Inès Léraud sur le champ de bataille des paysans bretons et Michel Hazanavicius pour son conte animé "La Plus précieuse des marchandises"
Si le remembrement clive aujourd’hui la population bretonne, tel n’a pas toujours été le cas. En effet, le remembrement, méthode visant à détruire les bocages pour obtenir des terres agricoles plus vastes, a été vu comme un progrès lorsque le projet a été mis en place dans une visée productiviste à la fin de la seconde guerre mondiale. La journaliste Inès Léraud revient dans son roman graphique Champs de bataille sur le projet du remembrement, terme peu connu du grand public, mais qui a pourtant façonné l’agriculture, ainsi que le territoire et la société française.
"Ce remembrement était pensé par des bureaucrates, une administration qui ne connaissait pas véritablement la terre et la campagne. Et parfois, il a été mené de façon complètement absurde", témoigne Inès Léraud, forte de ses recherches menées avec l'universitaire Léandre Mandard. Une gestion qui a laissé des séquelles au sein de la population locale, "on a liquidé une civilisation rurale qui était résiliente face au climat et aux ressources naturelles qu'elle avait autour d'elle", déplore-t-elle. De là s’est creusée "une fracture entre les villes et les campagnes (…), qu’on a vue aussi avec le mouvement des gilets jaunes", rappelle Inès Léraud, faisant le pont avec l’actualité de ces dernières années.
"Dans les mouvements agricoles et populaires d'aujourd'hui, on voit un point d'origine avec ce qui s'est passé au moment du remembrement."
Inès Léraudfranceinfo
Un processus qui a détruit plus vite qu’il ne peut réparer, explique la journaliste. "Aujourd’hui, on dépense énormément d’argent public pour ça [replanter du bocage], et parfois un peu en vain, parce que c’est très compliqué de reconstruire." Une reconstruction d’autant plus urgente qu’elle repose sur des enjeux écologiques importants, tels que l’érosion des sols, le niveau de l’eau, et les défis liés au changement climatique.
Champs de bataille. L'histoire enfouie du remembrement. (Delcourt) d'Inès Léraud et Pierre Van Hove, est à retrouver dès maintenant en librairie.
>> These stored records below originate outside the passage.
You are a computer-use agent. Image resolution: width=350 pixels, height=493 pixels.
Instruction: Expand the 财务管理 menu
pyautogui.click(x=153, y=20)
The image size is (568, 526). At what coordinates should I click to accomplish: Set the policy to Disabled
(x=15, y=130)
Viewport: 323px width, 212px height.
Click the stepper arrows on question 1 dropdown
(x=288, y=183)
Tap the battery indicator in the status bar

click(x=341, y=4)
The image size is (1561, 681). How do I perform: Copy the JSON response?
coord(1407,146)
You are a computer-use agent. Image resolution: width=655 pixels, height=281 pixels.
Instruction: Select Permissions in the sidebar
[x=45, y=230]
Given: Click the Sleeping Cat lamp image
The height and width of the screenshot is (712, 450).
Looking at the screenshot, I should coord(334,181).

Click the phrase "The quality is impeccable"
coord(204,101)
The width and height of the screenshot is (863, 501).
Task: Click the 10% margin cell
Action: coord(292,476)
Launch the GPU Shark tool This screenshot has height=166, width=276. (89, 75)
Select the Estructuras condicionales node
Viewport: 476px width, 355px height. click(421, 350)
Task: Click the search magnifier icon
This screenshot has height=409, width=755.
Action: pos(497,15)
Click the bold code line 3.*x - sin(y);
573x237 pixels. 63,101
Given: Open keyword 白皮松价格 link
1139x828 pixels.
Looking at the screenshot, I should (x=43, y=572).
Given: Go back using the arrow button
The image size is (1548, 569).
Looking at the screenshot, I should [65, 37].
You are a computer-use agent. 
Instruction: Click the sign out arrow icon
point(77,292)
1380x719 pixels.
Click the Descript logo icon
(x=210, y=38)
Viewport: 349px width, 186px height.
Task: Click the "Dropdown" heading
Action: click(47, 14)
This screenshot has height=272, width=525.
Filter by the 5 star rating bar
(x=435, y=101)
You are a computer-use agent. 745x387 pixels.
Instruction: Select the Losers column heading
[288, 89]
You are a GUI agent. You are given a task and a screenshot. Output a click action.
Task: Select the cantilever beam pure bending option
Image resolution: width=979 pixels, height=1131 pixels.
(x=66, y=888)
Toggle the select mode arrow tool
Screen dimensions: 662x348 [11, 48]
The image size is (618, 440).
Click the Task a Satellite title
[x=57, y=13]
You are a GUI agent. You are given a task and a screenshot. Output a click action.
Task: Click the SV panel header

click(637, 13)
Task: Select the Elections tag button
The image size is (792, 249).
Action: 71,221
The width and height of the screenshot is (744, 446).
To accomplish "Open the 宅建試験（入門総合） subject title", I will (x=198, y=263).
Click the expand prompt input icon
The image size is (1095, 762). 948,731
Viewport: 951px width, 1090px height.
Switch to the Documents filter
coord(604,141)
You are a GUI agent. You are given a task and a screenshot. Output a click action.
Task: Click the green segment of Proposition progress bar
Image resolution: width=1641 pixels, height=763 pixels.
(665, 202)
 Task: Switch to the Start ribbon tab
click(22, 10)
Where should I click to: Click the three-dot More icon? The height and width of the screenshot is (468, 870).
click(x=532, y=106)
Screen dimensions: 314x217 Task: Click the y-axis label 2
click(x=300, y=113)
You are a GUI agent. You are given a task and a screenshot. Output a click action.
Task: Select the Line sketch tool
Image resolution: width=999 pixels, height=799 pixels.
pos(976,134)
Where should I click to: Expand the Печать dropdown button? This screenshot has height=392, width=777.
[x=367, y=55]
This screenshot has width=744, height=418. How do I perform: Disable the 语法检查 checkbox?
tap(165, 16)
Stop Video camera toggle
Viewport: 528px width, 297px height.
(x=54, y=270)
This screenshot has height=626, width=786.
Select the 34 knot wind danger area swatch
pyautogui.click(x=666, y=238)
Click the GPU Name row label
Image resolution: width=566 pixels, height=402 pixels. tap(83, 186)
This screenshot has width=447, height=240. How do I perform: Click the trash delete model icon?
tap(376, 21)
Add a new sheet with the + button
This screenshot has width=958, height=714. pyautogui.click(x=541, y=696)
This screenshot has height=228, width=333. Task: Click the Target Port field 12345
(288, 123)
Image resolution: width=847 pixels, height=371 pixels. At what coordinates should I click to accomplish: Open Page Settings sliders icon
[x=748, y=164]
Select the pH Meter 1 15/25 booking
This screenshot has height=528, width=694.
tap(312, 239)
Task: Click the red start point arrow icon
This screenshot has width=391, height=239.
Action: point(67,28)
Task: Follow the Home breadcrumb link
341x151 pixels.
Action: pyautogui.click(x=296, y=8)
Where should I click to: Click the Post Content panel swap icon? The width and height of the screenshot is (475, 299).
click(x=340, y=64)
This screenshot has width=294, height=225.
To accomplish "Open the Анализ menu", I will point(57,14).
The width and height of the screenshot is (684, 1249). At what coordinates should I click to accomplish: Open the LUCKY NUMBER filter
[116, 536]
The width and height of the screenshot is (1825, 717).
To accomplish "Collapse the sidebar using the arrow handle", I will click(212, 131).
Le nouveau film de Michel Hazanavicius
Michel Hazanavicius, réalisateur touche-à-tout, connu pour ses comédies d'OSS 117 et son oscarisé The Artist, se lance désormais dans le film d'animation avec La Plus précieuse des marchandises. Mais c’est sous un angle particulier qu’il aborde ce nouveau genre : en racontant l’histoire de la Shoah à travers un conte animé, où il se prête au jeu de l'écriture et du dessin.
Michel Hazanavicius dit avoir donné une grande importance à rendre ce sujet sensible accessible aux enfants. Il souligne que Jean-Claude Grumberg, l’auteur du conte éponyme duquel le film est adapté, a été le premier à aborder ce thème. "Jean-Claude a amorcé une nouvelle ère mémorielle. Je crois que pour la première fois, il ouvrait les portes du camp, entrait dans un convoi de déporté, ce qui pose beaucoup de questions éthiques et morales quand on se met en tête de représenter ça", remarque-t-il. Le but du réalisateur n’étant pas tant "d’expliquer", mais de "montrer, pour transmettre des émotions, explique-t-il. On a essayé de travailler, de s'adresser aux enfants sans leur mentir, sans les traumatiser, et surtout, sans suivre le trajet un petit peu obligatoire et systématique dès qu'on évoque cette tragédie, où on nous indique ce qu'on doit penser", observe le cinéaste.
Michel Hazanavicius partage également ses souvenirs empreints d'émotion de son travail avec le comédien Jean-Louis Trintignant, décédé en 2022, et déjà atteint de cécité due à sa maladie au moment de l’enregistrement de sa voix pour la narration du film. Le cinéaste raconte que c’est la femme du comédien qui l’a aidé à apprendre par cœur son texte. "Regarder cet homme enregistrer ce texte qu'il avait appris à l'oreille, c'est un des beaux moments de ma vie de réalisateur", confie-t-il au micro de Tout Public.
La Plus précieuse des marchandises, au cinéma dès le 20 novembre 2024.